Overall, these findings show that consistent receptor-level contributions can be identified across studies, demonstrating that learning-related activity is systematically shaped by the brain’s underlying neuromodulatory architecture.

3 Discussion

Across four probabilistic learning studies, we found that the cortical topography of confidence was strongly invariant, and that surprise showed partial invariance. We hypothesized that such stable functional patterns arise, in part, from the brain’s underlying receptor architecture. Supporting this view, both confidence- and surprise-related maps were partly predicted by cortical receptor and transporter distributions, allowing us to identify specific neuromodulatory pathways that appear to contribute to these representations.

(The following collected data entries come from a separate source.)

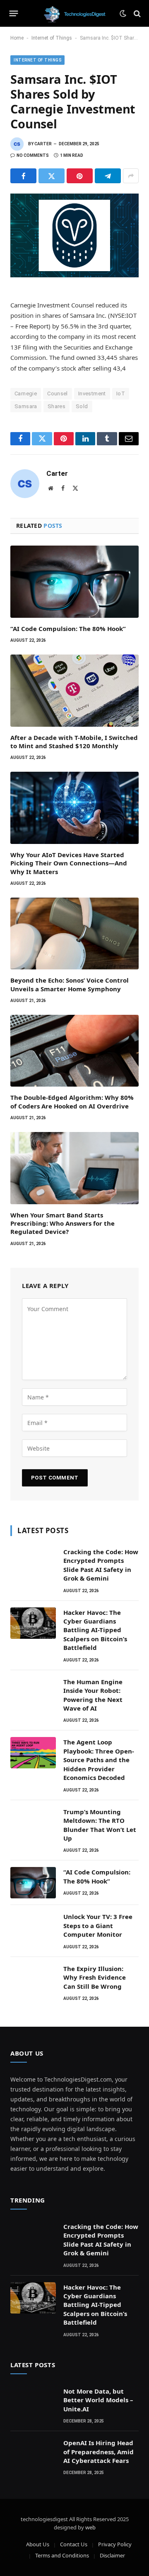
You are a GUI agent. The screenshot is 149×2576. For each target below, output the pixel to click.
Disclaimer (112, 2555)
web (90, 2527)
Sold (82, 406)
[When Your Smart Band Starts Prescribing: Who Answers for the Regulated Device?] (74, 1168)
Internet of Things (51, 38)
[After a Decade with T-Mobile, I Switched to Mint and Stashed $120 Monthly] (74, 690)
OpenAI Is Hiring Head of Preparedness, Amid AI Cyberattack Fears (98, 2452)
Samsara (25, 406)
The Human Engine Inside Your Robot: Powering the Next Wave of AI (93, 1695)
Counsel (57, 393)
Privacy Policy (115, 2544)
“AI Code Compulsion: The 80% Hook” (68, 628)
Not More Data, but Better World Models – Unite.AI (98, 2400)
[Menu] (14, 13)
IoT (120, 393)
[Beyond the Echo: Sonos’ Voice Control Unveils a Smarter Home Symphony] (74, 933)
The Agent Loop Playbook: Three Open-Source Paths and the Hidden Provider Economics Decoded (98, 1760)
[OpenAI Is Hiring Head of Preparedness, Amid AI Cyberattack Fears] (33, 2453)
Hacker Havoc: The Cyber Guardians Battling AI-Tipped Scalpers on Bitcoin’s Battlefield (95, 1630)
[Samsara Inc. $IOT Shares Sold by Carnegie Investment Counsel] (74, 235)
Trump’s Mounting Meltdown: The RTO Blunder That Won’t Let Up (99, 1825)
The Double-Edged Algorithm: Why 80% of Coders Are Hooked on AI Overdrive (72, 1101)
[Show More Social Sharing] (131, 175)
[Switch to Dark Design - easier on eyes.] (123, 13)
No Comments (33, 155)
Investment (92, 393)
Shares (56, 406)
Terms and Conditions (62, 2555)
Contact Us (73, 2544)
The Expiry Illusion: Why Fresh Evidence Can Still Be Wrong (94, 1977)
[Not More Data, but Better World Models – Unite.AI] (33, 2402)
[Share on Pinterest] (80, 175)
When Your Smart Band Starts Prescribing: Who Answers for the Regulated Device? (62, 1223)
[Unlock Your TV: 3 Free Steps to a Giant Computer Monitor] (33, 1927)
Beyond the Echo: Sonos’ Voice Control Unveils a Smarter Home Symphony (69, 984)
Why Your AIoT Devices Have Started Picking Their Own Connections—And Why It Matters (68, 863)
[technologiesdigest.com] (74, 13)
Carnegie (25, 393)
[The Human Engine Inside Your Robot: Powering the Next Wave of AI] (33, 1692)
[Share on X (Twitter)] (51, 175)
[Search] (136, 13)
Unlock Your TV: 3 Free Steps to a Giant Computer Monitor (97, 1925)
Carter (43, 144)
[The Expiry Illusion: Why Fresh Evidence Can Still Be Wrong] (33, 1979)
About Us (37, 2544)
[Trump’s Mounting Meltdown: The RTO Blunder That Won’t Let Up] (33, 1822)
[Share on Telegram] (108, 175)
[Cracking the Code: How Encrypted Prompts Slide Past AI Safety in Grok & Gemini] (33, 1562)
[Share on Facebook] (23, 175)
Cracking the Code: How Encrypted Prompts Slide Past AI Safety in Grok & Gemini (100, 1565)
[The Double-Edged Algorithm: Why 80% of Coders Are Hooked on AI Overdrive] (74, 1051)
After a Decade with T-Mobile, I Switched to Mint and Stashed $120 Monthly (74, 741)
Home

The strong invariance of confidence representations across all probability and reward learning tasks suggests engagement of domain-general neural mechanisms (for a similar question in metacognition, see: 38; 39). This is particularly striking when taking into account that confidence (or its inverse uncertainty) is known to drive learning rate in probability learning, whereas in magnitude learning, learning rate is modulated more strongly by change-point probability (40). Replication in additional magnitude-learning paradigms will be important, but the current evidence points to shared neural mechanisms for confidence across tasks with distinct computational demands.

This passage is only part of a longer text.